====== Exercise input

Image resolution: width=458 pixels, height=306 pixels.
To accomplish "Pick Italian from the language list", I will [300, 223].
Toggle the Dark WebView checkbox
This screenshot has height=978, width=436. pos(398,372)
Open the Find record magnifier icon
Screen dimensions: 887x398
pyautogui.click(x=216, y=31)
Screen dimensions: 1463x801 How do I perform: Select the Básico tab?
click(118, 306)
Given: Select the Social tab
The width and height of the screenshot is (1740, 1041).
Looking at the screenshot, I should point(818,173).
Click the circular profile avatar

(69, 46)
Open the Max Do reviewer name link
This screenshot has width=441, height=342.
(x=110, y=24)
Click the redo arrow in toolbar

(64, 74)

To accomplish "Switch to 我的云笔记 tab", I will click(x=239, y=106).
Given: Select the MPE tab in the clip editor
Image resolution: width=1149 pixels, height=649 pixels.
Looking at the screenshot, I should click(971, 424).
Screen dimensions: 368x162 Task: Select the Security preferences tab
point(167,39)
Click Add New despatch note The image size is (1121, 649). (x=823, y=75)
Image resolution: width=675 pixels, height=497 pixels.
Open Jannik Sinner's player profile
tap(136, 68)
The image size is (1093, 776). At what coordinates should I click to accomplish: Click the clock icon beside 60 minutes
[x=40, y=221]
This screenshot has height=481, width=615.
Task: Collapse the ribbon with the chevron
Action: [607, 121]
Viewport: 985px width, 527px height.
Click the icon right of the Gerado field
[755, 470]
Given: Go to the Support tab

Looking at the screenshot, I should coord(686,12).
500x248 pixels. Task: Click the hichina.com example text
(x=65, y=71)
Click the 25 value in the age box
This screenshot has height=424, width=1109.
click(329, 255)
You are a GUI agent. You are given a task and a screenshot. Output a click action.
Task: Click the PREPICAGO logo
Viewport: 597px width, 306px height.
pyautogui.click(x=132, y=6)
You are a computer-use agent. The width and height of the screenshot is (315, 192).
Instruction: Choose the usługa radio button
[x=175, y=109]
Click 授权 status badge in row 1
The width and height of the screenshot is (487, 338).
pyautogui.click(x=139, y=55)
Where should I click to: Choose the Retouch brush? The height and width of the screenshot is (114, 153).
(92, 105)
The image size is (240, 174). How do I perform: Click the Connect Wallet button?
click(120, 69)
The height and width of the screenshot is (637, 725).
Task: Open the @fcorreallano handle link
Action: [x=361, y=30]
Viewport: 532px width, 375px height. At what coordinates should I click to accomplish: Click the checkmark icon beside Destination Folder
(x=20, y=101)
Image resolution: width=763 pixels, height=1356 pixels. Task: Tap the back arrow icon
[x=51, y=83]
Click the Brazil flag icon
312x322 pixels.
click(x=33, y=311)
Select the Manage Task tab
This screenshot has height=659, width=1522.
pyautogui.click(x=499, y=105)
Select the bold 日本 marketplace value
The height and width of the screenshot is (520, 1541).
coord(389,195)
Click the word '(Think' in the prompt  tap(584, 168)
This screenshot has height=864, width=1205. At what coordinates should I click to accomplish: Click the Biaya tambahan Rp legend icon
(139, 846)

============

=== Exercise task ===
Write out the stretch of the listing from the line containing "Click the circular profile avatar" through the line containing "click(329, 255)", with both of those lines included, repeating every line exactly as it stands.

=== Result ===
Click the circular profile avatar

(69, 46)
Open the Max Do reviewer name link
This screenshot has width=441, height=342.
(x=110, y=24)
Click the redo arrow in toolbar

(64, 74)

To accomplish "Switch to 我的云笔记 tab", I will click(x=239, y=106).
Given: Select the MPE tab in the clip editor
Image resolution: width=1149 pixels, height=649 pixels.
Looking at the screenshot, I should click(971, 424).
Screen dimensions: 368x162 Task: Select the Security preferences tab
point(167,39)
Click Add New despatch note The image size is (1121, 649). (x=823, y=75)
Image resolution: width=675 pixels, height=497 pixels.
Open Jannik Sinner's player profile
tap(136, 68)
The image size is (1093, 776). At what coordinates should I click to accomplish: Click the clock icon beside 60 minutes
[x=40, y=221]
This screenshot has height=481, width=615.
Task: Collapse the ribbon with the chevron
Action: [607, 121]
Viewport: 985px width, 527px height.
Click the icon right of the Gerado field
[755, 470]
Given: Go to the Support tab

Looking at the screenshot, I should coord(686,12).
500x248 pixels. Task: Click the hichina.com example text
(x=65, y=71)
Click the 25 value in the age box
This screenshot has height=424, width=1109.
click(329, 255)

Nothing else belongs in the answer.